[Opening DATA PROVIDED section]
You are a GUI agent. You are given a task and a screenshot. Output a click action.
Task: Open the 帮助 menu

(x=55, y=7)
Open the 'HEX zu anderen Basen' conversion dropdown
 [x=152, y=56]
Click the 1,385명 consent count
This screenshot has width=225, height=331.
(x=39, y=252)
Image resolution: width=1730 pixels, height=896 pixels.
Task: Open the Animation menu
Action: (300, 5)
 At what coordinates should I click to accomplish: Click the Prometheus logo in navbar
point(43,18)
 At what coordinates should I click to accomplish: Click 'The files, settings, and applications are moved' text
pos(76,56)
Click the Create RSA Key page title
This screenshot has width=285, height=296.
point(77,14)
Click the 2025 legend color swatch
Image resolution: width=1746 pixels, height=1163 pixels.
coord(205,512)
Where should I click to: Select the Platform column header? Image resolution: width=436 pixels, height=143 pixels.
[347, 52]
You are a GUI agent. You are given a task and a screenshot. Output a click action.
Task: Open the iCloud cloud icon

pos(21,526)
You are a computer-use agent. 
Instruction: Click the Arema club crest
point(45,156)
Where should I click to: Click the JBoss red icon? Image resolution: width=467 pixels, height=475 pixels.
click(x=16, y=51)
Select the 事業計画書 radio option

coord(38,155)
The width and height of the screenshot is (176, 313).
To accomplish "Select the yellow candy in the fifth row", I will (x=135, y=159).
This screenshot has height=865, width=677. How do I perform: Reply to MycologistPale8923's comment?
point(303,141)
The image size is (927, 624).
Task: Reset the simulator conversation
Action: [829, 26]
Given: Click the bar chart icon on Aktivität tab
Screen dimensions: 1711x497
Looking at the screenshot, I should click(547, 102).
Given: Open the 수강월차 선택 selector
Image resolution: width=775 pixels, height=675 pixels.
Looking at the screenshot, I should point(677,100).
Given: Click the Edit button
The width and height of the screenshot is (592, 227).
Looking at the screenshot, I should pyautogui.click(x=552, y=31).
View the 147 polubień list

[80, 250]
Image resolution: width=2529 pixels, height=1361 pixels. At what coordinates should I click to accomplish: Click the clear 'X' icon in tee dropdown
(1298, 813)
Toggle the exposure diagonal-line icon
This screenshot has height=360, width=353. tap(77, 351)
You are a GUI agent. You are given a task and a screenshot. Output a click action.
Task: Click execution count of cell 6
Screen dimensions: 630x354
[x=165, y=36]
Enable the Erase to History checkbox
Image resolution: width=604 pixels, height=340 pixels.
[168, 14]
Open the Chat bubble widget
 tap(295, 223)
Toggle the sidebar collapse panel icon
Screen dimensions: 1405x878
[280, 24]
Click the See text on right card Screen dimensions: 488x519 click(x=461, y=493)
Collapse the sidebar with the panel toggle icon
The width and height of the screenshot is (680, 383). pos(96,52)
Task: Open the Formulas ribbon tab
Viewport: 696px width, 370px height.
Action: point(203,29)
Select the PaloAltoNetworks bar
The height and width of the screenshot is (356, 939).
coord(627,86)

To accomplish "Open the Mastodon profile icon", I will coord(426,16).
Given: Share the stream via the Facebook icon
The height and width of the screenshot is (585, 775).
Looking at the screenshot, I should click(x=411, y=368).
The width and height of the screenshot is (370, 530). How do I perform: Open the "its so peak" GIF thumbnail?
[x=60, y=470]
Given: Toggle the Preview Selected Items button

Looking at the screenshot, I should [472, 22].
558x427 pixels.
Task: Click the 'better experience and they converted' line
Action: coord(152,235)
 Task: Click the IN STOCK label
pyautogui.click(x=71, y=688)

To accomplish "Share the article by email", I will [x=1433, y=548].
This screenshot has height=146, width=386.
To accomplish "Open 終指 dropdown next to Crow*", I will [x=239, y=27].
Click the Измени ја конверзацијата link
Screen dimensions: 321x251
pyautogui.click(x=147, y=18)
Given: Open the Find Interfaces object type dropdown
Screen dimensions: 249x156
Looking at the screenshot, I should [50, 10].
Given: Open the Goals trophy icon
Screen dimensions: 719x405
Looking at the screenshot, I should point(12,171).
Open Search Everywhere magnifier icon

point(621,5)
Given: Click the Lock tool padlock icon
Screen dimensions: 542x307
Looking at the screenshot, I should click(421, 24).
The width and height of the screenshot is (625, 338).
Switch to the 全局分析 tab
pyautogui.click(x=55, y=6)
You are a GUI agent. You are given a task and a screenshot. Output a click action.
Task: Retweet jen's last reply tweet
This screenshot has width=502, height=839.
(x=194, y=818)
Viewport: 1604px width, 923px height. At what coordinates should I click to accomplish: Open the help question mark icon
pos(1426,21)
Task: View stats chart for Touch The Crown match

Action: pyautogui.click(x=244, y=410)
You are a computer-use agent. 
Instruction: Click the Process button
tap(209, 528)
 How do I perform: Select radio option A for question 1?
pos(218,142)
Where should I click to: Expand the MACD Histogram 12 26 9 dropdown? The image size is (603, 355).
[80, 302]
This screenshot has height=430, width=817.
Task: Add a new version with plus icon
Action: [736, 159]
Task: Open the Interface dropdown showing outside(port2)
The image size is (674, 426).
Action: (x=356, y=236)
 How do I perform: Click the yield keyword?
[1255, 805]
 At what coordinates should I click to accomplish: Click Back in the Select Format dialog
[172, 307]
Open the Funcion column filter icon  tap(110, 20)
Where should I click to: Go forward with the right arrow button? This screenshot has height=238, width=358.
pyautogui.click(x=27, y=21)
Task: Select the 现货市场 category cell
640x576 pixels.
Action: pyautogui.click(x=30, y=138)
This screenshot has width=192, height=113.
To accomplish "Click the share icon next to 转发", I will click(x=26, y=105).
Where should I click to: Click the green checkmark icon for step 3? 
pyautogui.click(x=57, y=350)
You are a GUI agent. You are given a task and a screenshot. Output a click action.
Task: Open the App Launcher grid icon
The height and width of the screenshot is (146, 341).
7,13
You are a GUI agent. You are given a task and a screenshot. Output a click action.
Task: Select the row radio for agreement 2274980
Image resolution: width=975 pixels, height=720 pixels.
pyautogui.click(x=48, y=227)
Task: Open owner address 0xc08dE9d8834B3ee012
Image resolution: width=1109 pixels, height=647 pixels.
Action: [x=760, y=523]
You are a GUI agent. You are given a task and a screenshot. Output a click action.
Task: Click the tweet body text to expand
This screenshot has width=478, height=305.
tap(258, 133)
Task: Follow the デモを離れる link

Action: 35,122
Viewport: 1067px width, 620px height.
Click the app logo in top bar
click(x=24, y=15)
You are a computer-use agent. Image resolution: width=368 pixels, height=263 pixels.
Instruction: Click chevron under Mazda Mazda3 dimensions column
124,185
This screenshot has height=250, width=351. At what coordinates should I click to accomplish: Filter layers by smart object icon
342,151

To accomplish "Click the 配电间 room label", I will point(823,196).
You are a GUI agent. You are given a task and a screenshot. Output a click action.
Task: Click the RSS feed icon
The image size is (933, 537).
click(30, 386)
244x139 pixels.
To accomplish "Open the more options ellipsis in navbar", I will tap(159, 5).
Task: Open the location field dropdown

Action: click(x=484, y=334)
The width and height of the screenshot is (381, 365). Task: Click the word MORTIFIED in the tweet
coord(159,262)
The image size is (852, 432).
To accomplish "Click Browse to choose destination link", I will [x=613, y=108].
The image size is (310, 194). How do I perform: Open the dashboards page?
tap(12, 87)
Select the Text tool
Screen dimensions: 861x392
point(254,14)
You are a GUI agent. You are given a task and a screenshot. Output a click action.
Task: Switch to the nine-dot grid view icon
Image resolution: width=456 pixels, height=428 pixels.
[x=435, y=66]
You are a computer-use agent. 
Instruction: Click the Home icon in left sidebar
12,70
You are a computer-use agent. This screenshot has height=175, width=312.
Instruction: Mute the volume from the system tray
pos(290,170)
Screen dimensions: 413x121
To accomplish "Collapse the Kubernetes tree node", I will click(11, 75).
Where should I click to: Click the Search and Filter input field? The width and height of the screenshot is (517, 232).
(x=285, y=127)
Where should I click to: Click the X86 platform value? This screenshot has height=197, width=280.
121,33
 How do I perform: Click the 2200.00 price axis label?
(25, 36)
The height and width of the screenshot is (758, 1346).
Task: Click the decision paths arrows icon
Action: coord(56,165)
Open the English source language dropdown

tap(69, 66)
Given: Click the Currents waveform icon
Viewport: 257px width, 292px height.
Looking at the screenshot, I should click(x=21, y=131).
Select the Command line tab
[Closing DATA PROVIDED section]
**WORK ITEM:** Write only the number of lines in the entries where the string "tool" occurs.

**OUTPUT FOR THIS TASK:** 2